For the interviews I did I asked questions relating to these nodes and noticed that I was able to get a holistic view of the system in question from my various respondents. I was able to use this model to see emerging patterns and felt that I got a very thorough and well rounded understanding of the state of play as well as the different needs and motivations of my respondents. I found it a very valuable tool to help guide my research and analysis.

OK….so how is all this theoretical academic stuff to UX?

These days IT systems never function within a bubble. Particularly with the fact that many people access IT systems in multiple contexts using multiple devices. For example mobile applications usually need to be divided for fragmented attention, they need to be able to picked up and put down at any given moment, and they are often used in social situations, and these devices also often “socialise” with other devices too! Perhaps we need to think more about the dimensions Activity Theory posits? How do social factors influence the contexts of your products use? It’s not really about the relationship between a “user” and a “system” now really is it?

Nardi maintains that “activity cannot be understood without understanding the role of artifacts in everyday existence, especially the way that artifacts are integrated into social practice” (Nardi, 1996, p.14). Activity Theory provides a framework to do research to inform the design of new IT systems whereby by taking the perspective of different actors within the system, a subjects’ view can compliment a systems’ view….. yielding a more detailed picture of the different contexts and actors that you are designing for.

It is in this way, Activity Theory offers a complimentary theoretical framework to consider computer supported activities and HCI research.

References

Engestrom, Y. 1999, Perspectives on Activity Theory, Cambridge     University Press, Cambridge, UK.

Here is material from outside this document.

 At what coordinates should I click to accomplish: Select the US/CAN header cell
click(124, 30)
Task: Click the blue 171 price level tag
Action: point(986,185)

Kaptelinin, V., Nardi, B. 2006, Acting with Technology: Activity Theory and Interaction     Design, MIT Press, London, England.

Kutti, K. 1996, “Activity Theory as a potential framework for Human-Computer-Interaction     Research” in Nardi, B. (ed) 1996, Context and Consciousness: Activity Theory and     Human Computer Interaction, MIT Press, London, England, pp 16-44.

Nardi, B. (ed.) 1996, Context and Consciousness: Activity Theory and Human Computer Interaction, MIT Press, London, England.

Starr, S.L. & Griesemer, J.R. 1989,’Institutional Ecology,‘Translations’ and Boundary     Objects: Amateurs and Professionals’ in Berkeley’s Museum of Vertebrate Zoology,     1907-39’, Social Studies of Science, vol. 19, pp. 387-420.

Suchman, L., 1983, “Office procedure as practical action: Models of work and system     design.”, ACM Transactions on Office Information Systems, vol. 1, no. 4, pp     320-328.